REQUIRED ACTION — Begin at the line that holds "Task: Open help for Message rates chart" and retype every line through the end of the material, both included. Leave out the pictures.

PROVIDED MATERIAL —
● ● ●
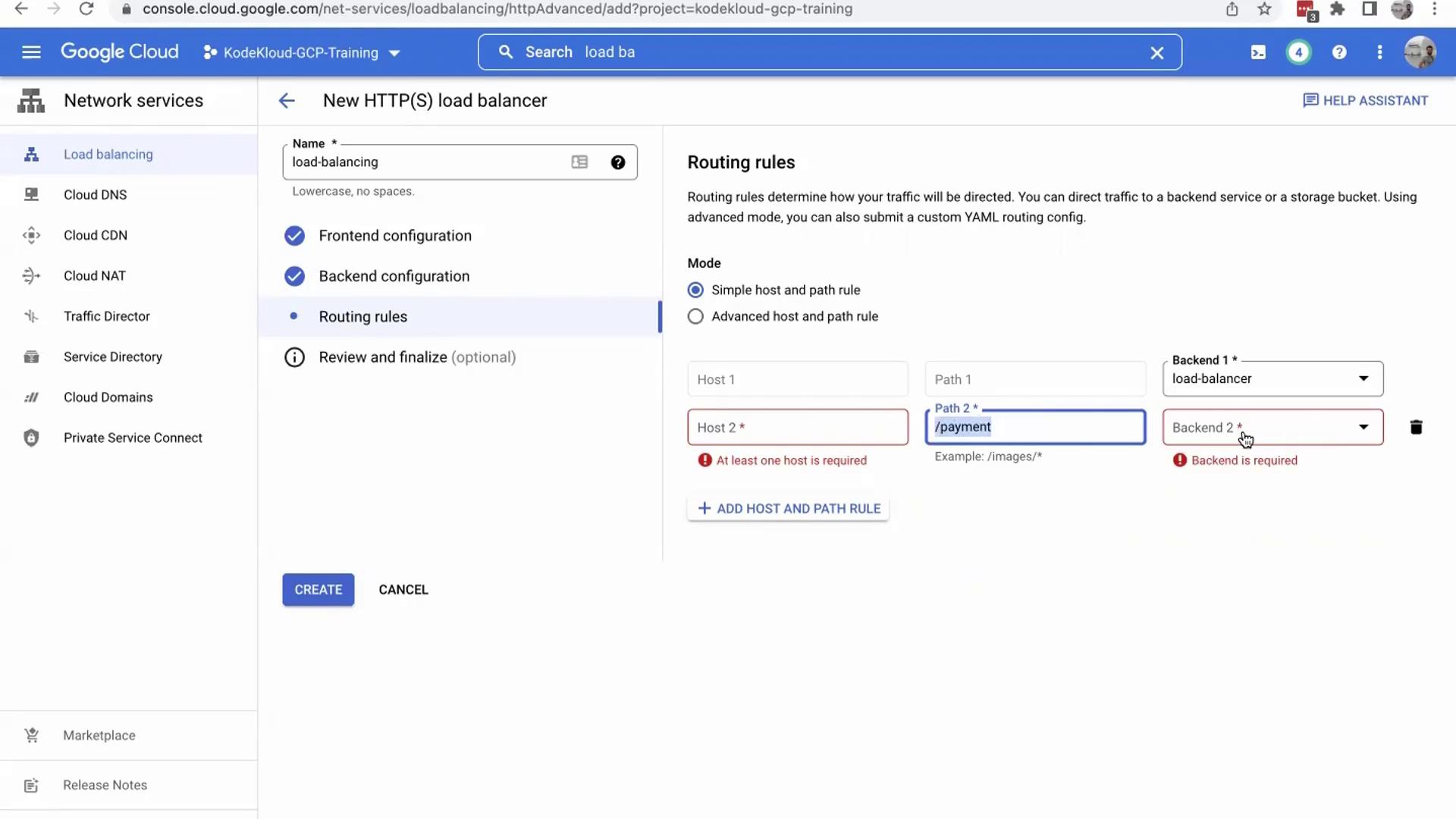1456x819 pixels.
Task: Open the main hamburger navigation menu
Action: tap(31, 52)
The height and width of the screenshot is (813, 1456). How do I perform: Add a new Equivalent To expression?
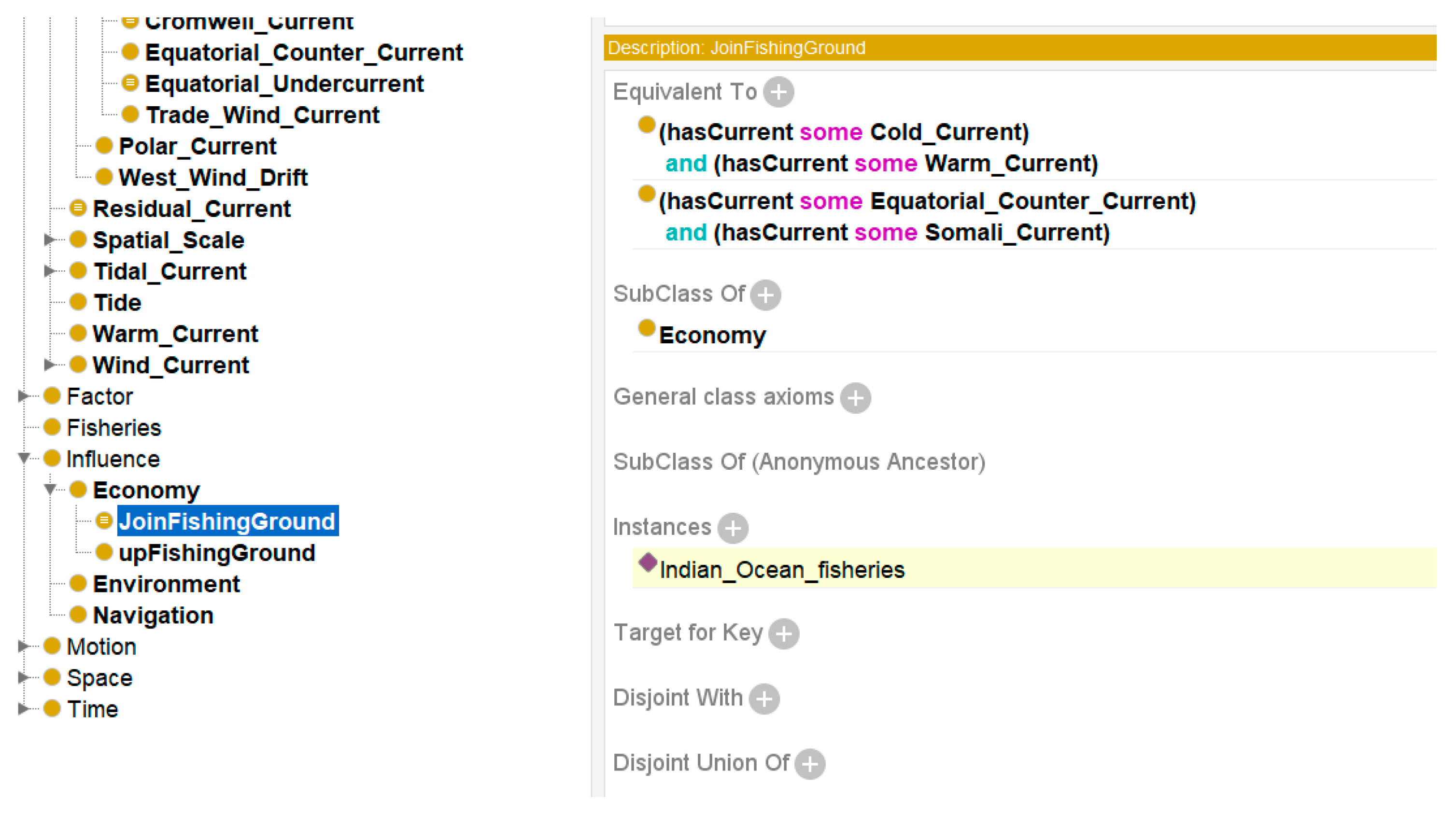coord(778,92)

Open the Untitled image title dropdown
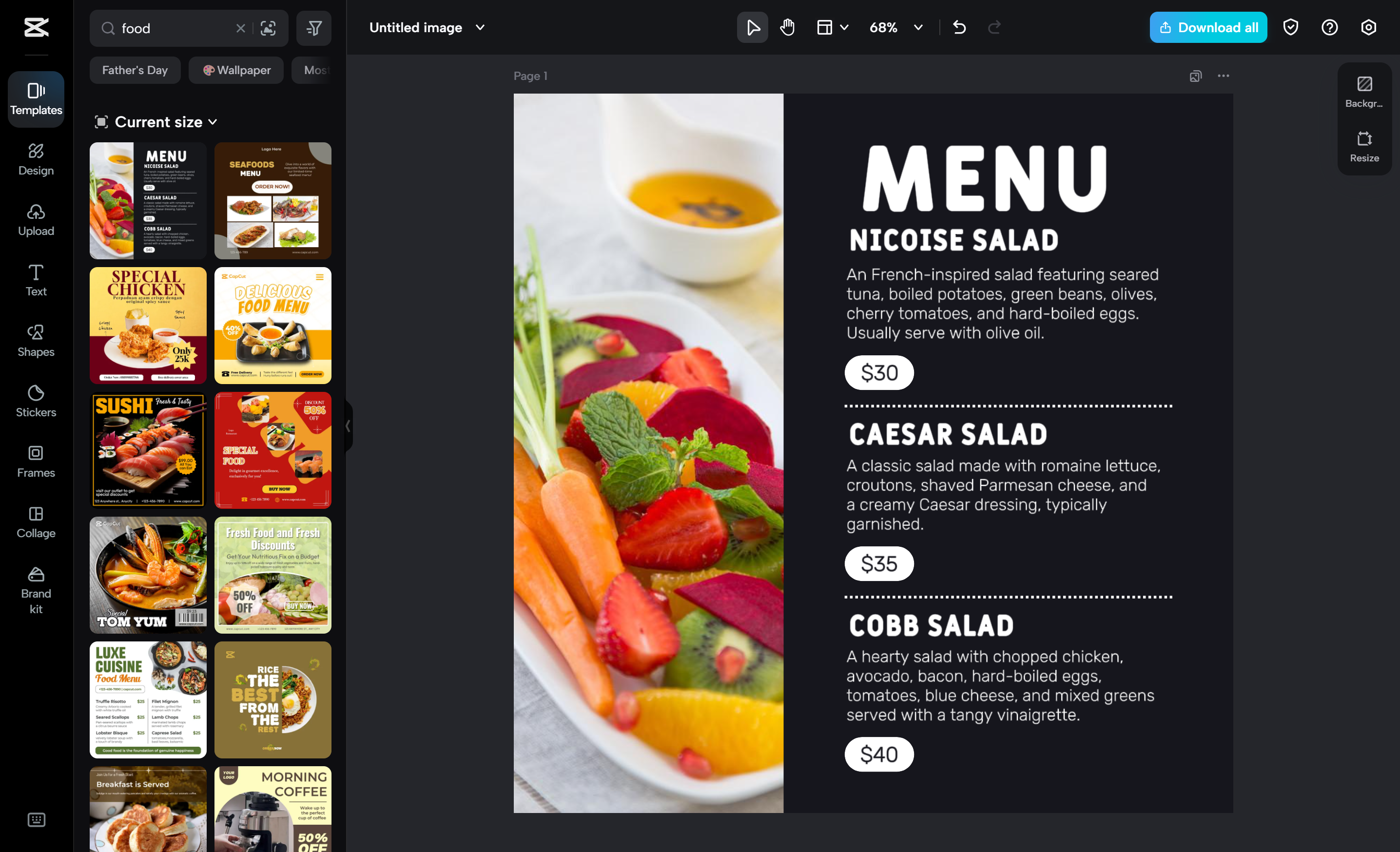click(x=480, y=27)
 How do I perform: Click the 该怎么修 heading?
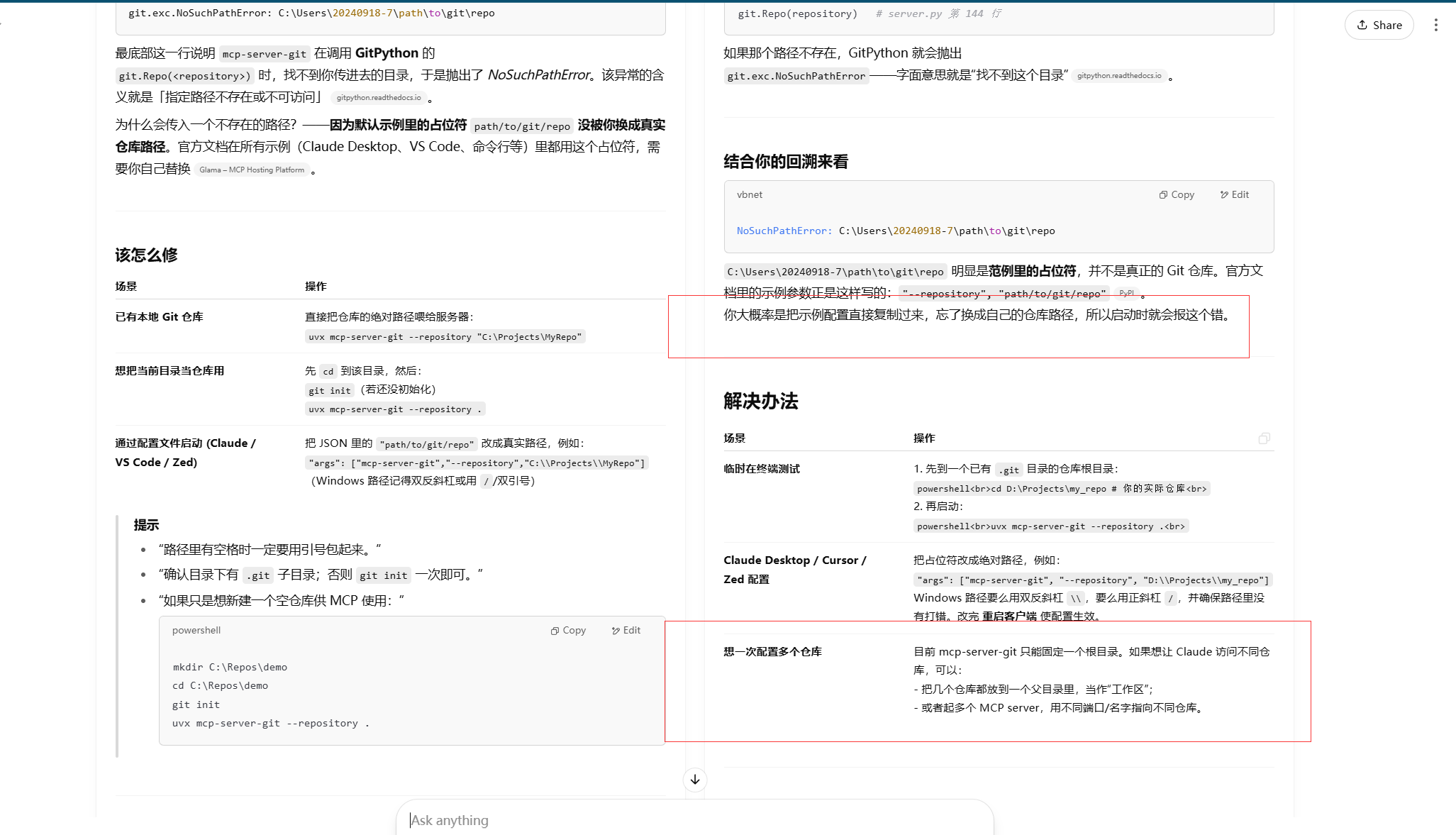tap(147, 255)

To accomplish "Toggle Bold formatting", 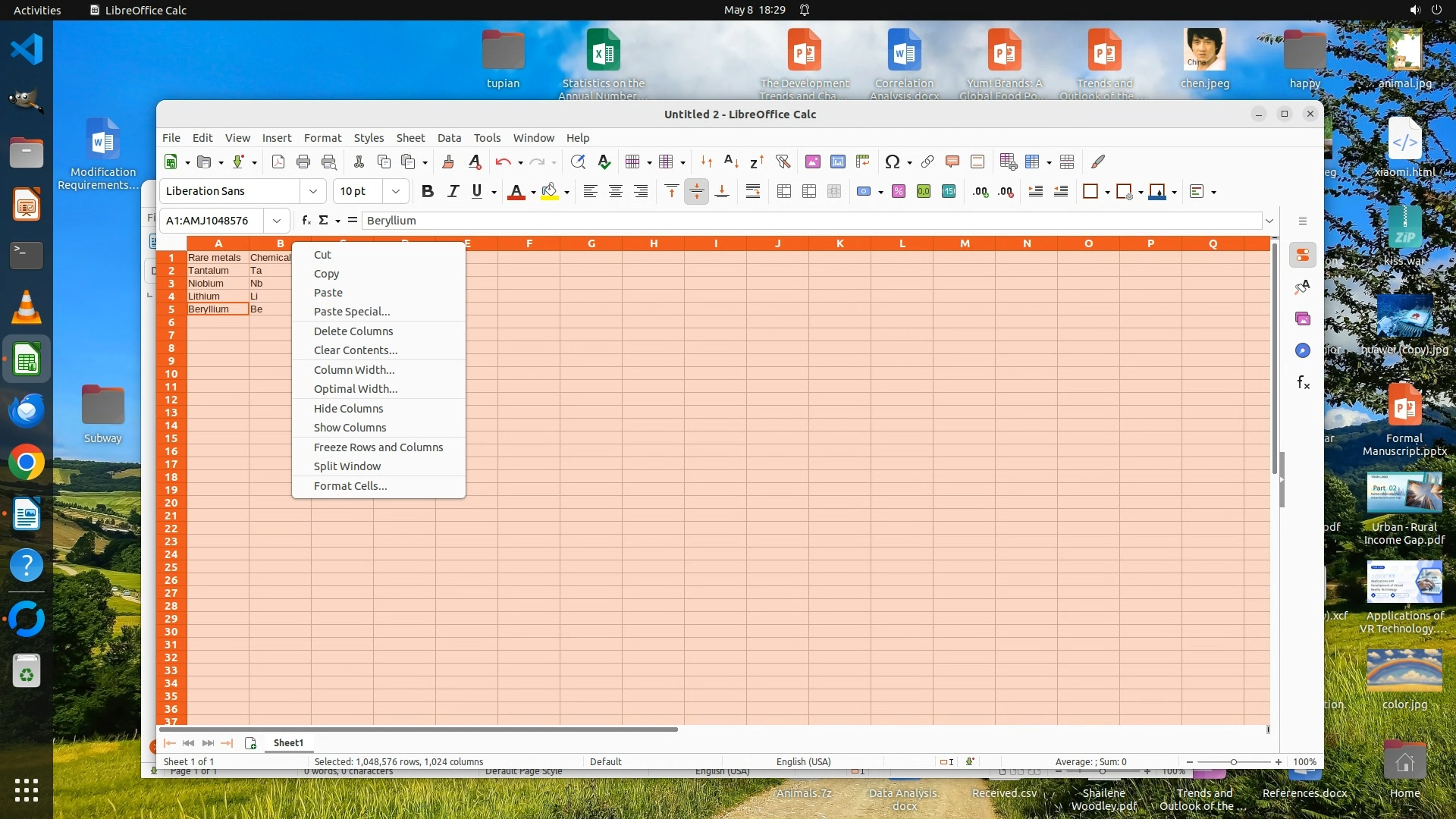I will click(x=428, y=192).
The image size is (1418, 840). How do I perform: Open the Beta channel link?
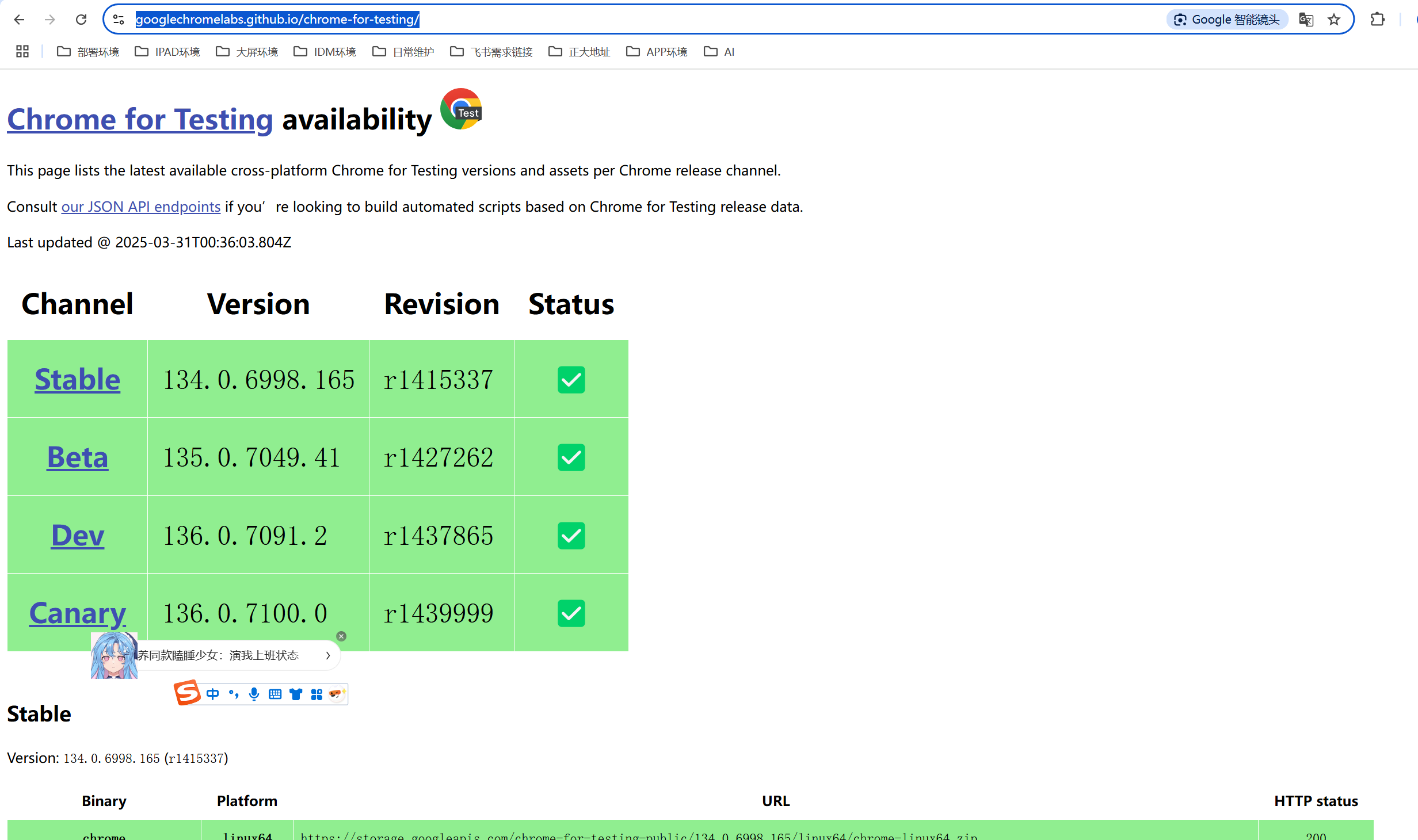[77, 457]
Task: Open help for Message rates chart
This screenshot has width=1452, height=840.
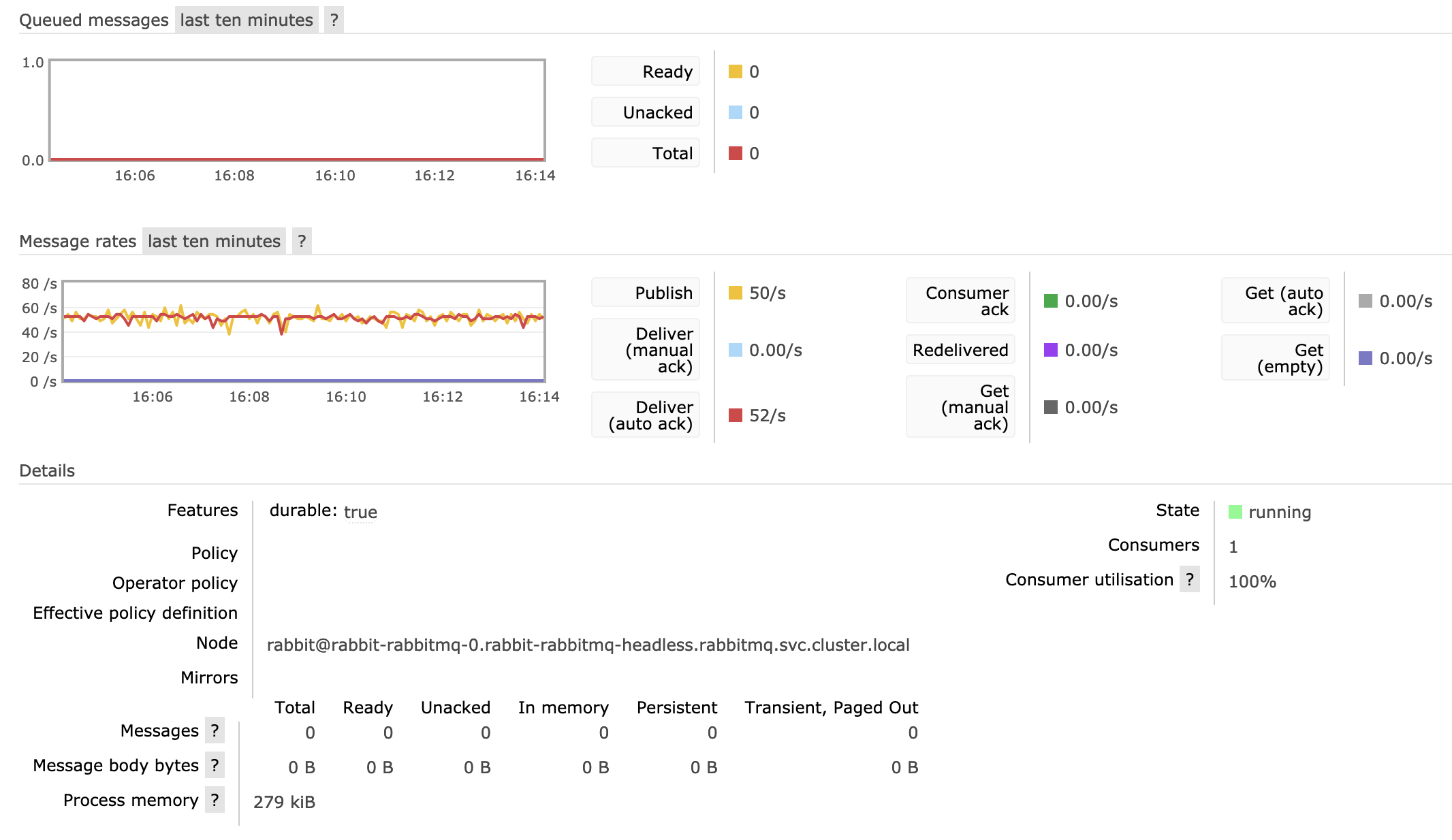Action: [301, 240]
● ● ●
RESULT OF THIS TASK —
Task: Open help for Message rates chart
This screenshot has width=1452, height=840.
Action: [301, 240]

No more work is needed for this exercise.